The findings of the race-stratified analysis were similar after adjusting for pathologic characteristics, although the associations in the Caucasian subgroup were no longer statistically significant, first author Emma H. Allott, PhD, told Urology Times.
Next: Research will examine possible mechanismsResearch will examine possible mechanisms
“For now, the results of our study are hypothesis-generating and suggest further research is warranted to investigate effects of statins in men with prostate cancer, as well as potential racial differences in these effects,” said Dr. Allott, lecturer in cancer epidemiology at Queen’s University Belfast, Northern Ireland.
“We are in the process of updating our database so that our study may have more power, and then we will see if the suggested associations between statin use and outcomes in white men remain significant in the multivariable adjusted analysis. Going forward, we are also trying to understand the mechanisms that might underlie racial differences in the effects of statins in men with prostate cancer,” added Dr. Allott, previously assistant professor of nutrition, University of North Carolina, Chapel Hill and John Fitzpatrick Research Fellow, Trinity College Dublin.
The research was conducted using the Veterans Affairs hospitals’ Shared Equal Access Regional Cancer Hospital (SEARCH) database, headed by Stephen Freedland, MD, of Cedars-Sinai Medical Center, Los Angeles. The analysis of the impact of pre-ADT statin use on prostate cancer outcomes included 570 men, of whom 42% were African-American and 54% were pre-ADT statin users.

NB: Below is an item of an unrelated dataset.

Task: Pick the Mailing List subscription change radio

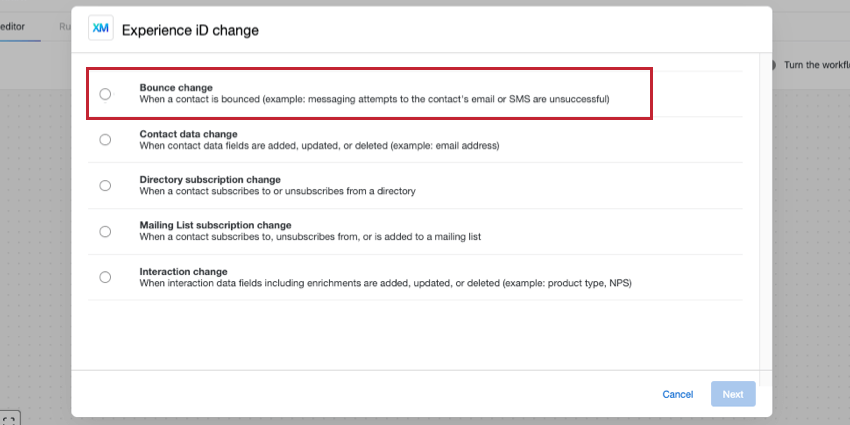Action: click(105, 231)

Compared with the non-statin users, statin users were older, had a higher body mass index, and had a shorter median follow-up. There were no significant differences between the statin users and non-users in racial distribution, pathologic findings at radical prostatectomy, or pre-ADT PSA levels.
The idea that statin use can have a positive effect on prostate cancer outcomes considers their activity for inhibiting production of cholesterol.

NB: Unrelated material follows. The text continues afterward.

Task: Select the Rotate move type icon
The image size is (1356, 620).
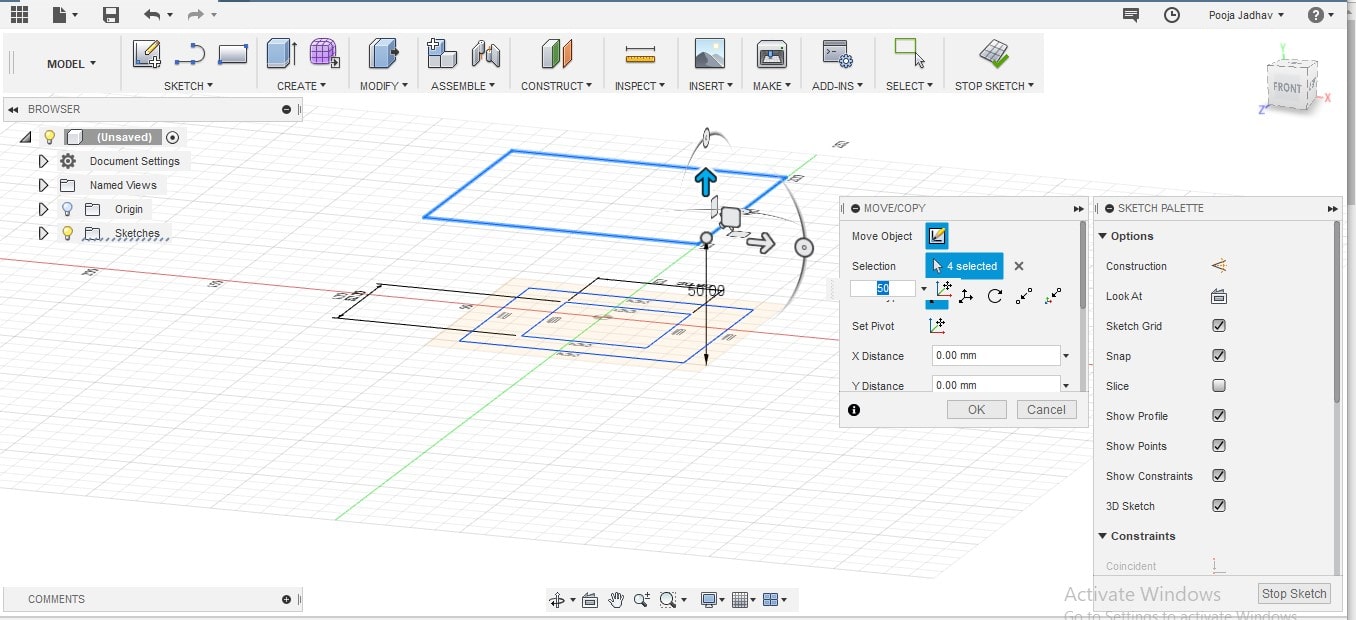Action: pos(995,296)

“Cholesterol is the precursor for synthesis of sex hormones that may sustain androgen-dependent tumor growth, even in men who achieve castrate serum levels while on ADT,” Dr. Allott said.
She proposed that race-related genetic and genomic differences in tumor biology might account for potential race-related differences in effects of statin use on prostate cancer outcomes.
“There has been little research investigating which molecular subtypes of prostate cancer might be more sensitive to statins. Going forward, we are incorporating molecular tumor profiling in our studies as we try to tease apart the mechanisms,” she said.
Alternatively, the differences observed in Caucasian and African-American men may be non-biologic and related to unmeasured or unadjusted variables.
“For example, there could be differences in comorbidities between the racial groups that are influencing outcomes. By updating our database, we hope that we can adjust for more potential confounders,” Dr. Allott said.